• PROMPT: Reproduce exactly the line with "Viewport: 1469px width, 634px" and the lines after it. Stop at the last line of the data and include nothing else.

Saved entries:
-- Opening Marker --

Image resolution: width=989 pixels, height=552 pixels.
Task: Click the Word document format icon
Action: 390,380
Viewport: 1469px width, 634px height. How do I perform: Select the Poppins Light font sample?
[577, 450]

-- Closing Marker --

• RESPONSE AREA:
Viewport: 1469px width, 634px height. How do I perform: Select the Poppins Light font sample?
[577, 450]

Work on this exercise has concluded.